Luiz Navarro – Tudo está na necessidade popular, e é por aí que deve começar a coisa. O governo não vai decidir nada sem que seja feito previamente um estudo da necessidade de cinemas nas cidades do interior. Claro que seria muito salutar instalar cinemas nesses lugares, com o próprio governo intervindo nesse segmento, em vez da iniciativa privada. Seria mais uma forma de lazer para a população. Agora, com o advento da televisão, é preciso saber se há mercado para essa área no interior, porque não adianta o governo investir em algo improdutivo sem o apoio da população.
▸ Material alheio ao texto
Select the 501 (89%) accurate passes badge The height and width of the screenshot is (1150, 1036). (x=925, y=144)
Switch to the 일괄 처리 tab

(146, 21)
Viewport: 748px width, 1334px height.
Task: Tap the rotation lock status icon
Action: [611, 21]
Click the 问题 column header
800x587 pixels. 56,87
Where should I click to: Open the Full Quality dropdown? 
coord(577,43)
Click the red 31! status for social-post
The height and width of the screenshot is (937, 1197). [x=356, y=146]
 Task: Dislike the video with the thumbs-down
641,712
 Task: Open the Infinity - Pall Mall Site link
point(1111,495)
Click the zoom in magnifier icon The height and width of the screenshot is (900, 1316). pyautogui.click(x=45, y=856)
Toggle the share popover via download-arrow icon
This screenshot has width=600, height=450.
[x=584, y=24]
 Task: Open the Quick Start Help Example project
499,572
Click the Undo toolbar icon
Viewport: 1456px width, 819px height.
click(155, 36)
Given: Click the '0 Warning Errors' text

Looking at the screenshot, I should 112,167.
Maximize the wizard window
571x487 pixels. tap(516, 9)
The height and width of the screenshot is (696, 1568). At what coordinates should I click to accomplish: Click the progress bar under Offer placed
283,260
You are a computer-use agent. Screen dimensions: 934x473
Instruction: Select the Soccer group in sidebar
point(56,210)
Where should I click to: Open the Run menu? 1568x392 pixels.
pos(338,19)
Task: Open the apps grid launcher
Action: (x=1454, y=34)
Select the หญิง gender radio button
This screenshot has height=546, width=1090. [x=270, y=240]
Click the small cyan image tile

É preciso fazer um estudo a respeito disso. Acredito que em determinadas cidades, com um determinado número de habitantes, seja possível a instalação de cinemas financiados pelo governo, pensando em qual seria o retorno disso. Afinal de contas, não se pode malversar sobre o dinheiro público, e por isso um estudo se faz necessário. Poderíamos fazer isso nas cidades-pólo e até em cidades menores, já que é uma forma de cultura. Chego a pensar até que essas gestões de governantes não levam o cinema para o interior porque cinema é cultura, cinema é desenvolvimento, cinema é educação, e parece que não há interesse em educar a população convenientemente.

Cine Set – Saindo do interior e voltando para Manaus, temos aqui a história de vários cinemas de rua que foram fechados com o tempo. Em São Paulo, por exemplo, há iniciativas do governo do Estado em parceria com o setor privado para resgatar esses cinemas e até mesmo oferecer uma programação diferenciada ao público, com filmes que raramente chegam ao circuito comercial por aqui. O senhor acha que ações como essa seriam possíveis aqui?

Luiz Navarro – Como eu disse, tudo depende de um estudo. Se instalarmos um conselho de cultura, esse conselho vai examinar a possibilidade de resgatar o cinema de rua. Não sei exatamente porque terminaram esses cinemas, mas acredito que seja influência do monopólio dos shopping centers. Afinal, tudo que é popular, é eliminado, não é mesmo? Ao contrário do que pregamos para o nosso governo. Quem sabe não poderíamos resgatar esses cinemas? Isso certamente não prejudicaria o lucro dos cinemas de shopping, já que os cinemas populares teriam um diferencial. Por isso, não vejo inconveniente nenhum em resgatar os cinemas de rua.

Cine Set – Voltando para a cultura de maneira geral, aqui no Amazonas, a Secretaria de Estado de Cultura é comandada pelo secretário Robério Braga há mais de uma década. Qual a sua opinião em relação a isso? O que senhor acha da gestão dele? Pretenderia mantê-lo no cargo?

Luiz Navarro – O doutor Robério Braga deve ter se mantido no cargo pela sua competência, não sei. Mas nós, do Partido Comunista Brasileiro, somos renovadores. O sistema do doutor Robério Braga para desenvolver a cultura no Estado do Amazonas com certeza é incompatível com o sistema que será desenvolvido pelo nosso governo. Então, dificilmente ele se adequaria às nossas propostas. Eu diria até que podemos notar que o sistema de administração dele é elitista. A ópera é um bom exemplo disso. Tivemos recentemente, por exemplo, a apresentação da ópera de Romeu e Julieta, um velho e cansado tema europeu. Queremos desenvolver uma cultura popular, do nosso estado. Cultura que o nosso povo conheça e se identifique, e não um chavão europeu. Pode ser uma bela ópera, sem sombra de dúvida, mas nossa cultura local é sufocada pelo desenvolvimento dessa cultura europeia. É preciso que o Estado aplique o dinheiro na cultura do povo. Reafirmo também a presença necessária de um conselho de cultura, para que várias cabeças, e não só uma, pensem o desenvolvimento da cultura no Amazonas.